Conservative foreign affairs critic Michael Chong added that the Trudeau government repeatedly “downplay and cover-up” what he called one of the biggest national-security breaches in Canadian history.

“Now our allies are taking note. The letter from the U.S. Congress to the Director of National Intelligence shows the damage that Trudeau’s incompetence and cover-up have done,” Mr. Chong said.

Declassified documents tabled in the Commons in late February showed that Dr. Qiu and Mr. Keding provided confidential scientific information to China and that CSIS found Dr. Qiu was associated with multiple talent-recruitment programs run by Chinese authorities.

The two scientists were fired after a probe found that they engaged in clandestine meetings with Chinese officials. Dr. Qiu posed “a realistic and credible threat to Canada’s economic security,” investigators said, while Mr. Cheng posed “a very serious and credible security danger to the government of Canada.”

Documents reviewed by The Globe in March show that Dr. Qiu is now in China and most closely aligned with the University of Science and Technology of China (USTC) in the city of Hefei. In March, 2023, a document posted by a Chinese pharmaceutical company listed Dr. Qiu as working on a study related to a therapeutic antibody to the Ebola.

USTC was founded by the Chinese Academy of Sciences decades ago and initially established to build up Chinese scientific expertise useful to the military, which at the time was pursuing technology to build satellites, intercontinental ballistic missiles and atomic bombs. The university has continued to maintain close military ties.

Dr. Qiu is a medical doctor from Tianjin, China, who came to Canada for graduate studies in 1996. She started at the University of Manitoba, but began working at the national lab as a research scientist in 2006, working her way up to become head of the vaccine development and antiviral therapies section.

She was also part of the team that helped develop ZMapp, a treatment for the deadly Ebola virus, which killed more than 11,000 people in West Africa between 2014 and 2016.
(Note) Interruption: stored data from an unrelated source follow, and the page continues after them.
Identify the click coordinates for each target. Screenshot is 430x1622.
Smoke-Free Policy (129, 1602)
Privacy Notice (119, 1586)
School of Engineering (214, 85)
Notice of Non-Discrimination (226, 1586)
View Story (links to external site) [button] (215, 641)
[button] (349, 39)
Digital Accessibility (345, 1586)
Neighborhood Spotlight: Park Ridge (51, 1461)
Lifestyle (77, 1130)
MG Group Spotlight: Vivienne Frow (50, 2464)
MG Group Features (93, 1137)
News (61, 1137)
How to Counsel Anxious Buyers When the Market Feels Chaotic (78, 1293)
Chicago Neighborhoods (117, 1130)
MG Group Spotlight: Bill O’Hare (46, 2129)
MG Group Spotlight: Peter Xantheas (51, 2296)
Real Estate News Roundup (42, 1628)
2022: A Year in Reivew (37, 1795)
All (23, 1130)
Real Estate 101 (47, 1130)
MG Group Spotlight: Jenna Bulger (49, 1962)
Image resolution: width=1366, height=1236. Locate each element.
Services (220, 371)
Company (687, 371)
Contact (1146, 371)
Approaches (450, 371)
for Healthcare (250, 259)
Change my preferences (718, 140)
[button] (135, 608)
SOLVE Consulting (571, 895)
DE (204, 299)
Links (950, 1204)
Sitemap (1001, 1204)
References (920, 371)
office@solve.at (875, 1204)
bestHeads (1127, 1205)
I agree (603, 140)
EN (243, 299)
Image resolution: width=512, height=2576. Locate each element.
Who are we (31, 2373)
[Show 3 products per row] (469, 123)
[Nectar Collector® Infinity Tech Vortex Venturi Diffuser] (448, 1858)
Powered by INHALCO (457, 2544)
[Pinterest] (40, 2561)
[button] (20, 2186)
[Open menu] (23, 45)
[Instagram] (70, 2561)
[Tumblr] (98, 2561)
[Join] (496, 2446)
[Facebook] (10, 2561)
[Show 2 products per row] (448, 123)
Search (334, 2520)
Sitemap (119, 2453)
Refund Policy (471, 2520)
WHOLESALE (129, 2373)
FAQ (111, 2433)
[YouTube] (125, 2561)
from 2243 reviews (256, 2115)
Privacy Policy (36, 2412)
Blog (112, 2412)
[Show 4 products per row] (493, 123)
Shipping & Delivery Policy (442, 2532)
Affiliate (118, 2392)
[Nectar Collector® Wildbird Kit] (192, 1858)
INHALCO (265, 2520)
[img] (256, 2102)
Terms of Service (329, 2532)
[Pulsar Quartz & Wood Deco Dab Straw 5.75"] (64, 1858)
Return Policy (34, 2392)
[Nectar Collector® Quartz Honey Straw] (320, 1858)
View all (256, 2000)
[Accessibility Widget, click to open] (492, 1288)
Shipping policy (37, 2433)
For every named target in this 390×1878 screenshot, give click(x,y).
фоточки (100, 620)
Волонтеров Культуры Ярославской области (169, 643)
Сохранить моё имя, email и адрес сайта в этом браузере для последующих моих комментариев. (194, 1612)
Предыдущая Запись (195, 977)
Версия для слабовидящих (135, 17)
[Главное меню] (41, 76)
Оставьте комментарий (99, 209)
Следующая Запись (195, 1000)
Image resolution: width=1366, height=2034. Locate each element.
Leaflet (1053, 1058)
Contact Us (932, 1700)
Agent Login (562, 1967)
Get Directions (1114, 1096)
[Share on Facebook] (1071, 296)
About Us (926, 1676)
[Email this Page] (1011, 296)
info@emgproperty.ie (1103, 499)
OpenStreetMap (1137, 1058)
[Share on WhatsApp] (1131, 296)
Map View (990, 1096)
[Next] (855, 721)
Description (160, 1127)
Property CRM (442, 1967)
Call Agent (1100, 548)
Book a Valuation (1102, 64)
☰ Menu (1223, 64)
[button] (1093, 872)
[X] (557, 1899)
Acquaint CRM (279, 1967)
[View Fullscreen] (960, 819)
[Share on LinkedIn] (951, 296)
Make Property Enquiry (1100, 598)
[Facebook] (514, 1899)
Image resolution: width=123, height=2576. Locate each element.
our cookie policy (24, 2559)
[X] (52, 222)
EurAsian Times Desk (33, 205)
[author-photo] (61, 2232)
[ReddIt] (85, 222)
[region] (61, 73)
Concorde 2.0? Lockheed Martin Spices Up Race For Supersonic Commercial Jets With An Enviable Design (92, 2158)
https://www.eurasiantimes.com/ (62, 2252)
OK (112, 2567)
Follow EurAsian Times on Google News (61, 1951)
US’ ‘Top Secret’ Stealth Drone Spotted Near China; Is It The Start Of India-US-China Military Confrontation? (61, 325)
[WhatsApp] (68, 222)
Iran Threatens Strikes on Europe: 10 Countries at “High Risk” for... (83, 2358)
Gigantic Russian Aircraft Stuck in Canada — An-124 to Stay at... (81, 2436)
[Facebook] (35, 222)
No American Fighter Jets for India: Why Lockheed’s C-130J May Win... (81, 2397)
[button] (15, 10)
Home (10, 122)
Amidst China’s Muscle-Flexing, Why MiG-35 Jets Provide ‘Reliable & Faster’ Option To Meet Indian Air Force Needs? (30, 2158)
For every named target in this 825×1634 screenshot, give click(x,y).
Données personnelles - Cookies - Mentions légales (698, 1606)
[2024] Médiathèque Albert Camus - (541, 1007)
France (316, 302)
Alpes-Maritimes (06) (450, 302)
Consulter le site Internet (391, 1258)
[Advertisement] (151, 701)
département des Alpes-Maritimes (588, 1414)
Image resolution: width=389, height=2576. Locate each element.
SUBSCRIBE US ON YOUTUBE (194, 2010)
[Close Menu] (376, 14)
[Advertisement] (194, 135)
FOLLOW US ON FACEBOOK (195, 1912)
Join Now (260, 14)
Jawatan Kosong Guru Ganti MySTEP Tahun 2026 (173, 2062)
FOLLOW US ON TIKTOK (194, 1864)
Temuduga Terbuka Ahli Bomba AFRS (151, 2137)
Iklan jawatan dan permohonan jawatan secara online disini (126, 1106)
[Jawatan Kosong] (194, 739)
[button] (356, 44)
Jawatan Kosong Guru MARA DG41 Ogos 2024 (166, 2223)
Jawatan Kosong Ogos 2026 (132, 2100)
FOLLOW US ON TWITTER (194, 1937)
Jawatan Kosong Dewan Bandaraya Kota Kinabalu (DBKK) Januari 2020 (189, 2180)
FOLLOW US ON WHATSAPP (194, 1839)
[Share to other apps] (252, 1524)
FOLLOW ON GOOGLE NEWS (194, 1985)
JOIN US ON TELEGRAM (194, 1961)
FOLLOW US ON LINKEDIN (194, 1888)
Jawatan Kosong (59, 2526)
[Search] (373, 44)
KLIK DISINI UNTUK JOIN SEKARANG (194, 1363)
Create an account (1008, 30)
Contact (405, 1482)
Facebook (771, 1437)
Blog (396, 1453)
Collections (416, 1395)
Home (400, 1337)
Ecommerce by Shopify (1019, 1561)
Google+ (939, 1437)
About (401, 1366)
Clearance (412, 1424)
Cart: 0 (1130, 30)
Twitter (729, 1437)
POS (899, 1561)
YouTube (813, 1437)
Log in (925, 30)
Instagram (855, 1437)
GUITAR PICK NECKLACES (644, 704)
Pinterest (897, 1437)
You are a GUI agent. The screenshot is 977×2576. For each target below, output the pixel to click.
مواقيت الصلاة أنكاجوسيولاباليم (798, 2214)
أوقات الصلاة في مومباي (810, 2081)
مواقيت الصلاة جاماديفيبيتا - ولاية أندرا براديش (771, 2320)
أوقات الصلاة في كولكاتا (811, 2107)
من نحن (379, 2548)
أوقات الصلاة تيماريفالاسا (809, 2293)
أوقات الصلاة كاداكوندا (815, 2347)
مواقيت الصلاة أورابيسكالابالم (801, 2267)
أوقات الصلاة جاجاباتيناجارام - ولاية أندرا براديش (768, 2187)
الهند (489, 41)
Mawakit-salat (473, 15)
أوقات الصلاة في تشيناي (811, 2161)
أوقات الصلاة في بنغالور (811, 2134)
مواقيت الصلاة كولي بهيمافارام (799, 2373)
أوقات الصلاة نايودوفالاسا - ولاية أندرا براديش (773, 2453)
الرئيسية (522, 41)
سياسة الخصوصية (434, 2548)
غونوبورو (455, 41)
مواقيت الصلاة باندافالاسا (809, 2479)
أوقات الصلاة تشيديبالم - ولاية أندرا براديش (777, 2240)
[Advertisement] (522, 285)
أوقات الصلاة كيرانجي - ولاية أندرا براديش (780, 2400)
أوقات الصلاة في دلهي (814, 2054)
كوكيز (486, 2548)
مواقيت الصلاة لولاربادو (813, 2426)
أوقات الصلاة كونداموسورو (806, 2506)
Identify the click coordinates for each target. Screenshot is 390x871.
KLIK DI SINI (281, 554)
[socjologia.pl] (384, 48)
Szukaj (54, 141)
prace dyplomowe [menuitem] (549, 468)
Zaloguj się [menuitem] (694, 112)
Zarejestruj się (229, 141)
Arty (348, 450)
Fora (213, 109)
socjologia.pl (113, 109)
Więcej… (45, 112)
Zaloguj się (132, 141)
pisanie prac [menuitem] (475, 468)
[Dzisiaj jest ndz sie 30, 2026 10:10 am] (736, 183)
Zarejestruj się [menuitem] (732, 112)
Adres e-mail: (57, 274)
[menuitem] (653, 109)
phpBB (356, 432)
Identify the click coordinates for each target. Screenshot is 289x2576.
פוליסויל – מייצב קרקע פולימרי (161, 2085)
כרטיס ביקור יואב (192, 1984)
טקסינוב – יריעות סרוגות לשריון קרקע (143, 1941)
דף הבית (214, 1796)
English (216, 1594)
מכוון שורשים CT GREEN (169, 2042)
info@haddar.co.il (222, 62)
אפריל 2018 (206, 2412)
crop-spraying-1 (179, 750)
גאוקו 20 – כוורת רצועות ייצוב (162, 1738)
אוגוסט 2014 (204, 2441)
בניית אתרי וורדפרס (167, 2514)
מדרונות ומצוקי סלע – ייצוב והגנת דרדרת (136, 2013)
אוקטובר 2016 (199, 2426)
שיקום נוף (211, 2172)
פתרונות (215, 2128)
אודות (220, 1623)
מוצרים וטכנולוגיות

Over a period of 13 months, though, the Chinese-Canadian microbiologist and her biologist husband’s lives were turned upside down.

She went from being feted at Ottawa’s Rideau Hall with a Governor-General’s Award in May, 2018, to being locked out of the Winnipeg lab in July, 2019.

By the time Canadian officials intervened in 2018 and began investigating, documents show, Dr. Qiu was running 44 separate projects at the Winnipeg lab, an uncommonly large workload.

CSIS found multiple unfinalized applications on her computers to enroll Dr. Qiu in Chinese talent-recruitment programs. She had been approved by Public Health Agency of Canada to provide training at the Wuhan Institute of Virology in the fall of 2017, but it appears her Canadian managers were unaware of her interest in signing onto lucrative Chinese recruitment programs.

CSIS also found an unfinalized employment agreement for Dr. Qiu to work with Hebei Medical University that would include $1.2-million in research funding and $15,000 a month in compensation as well as $30,000 per year for leading laboratory operations remotely.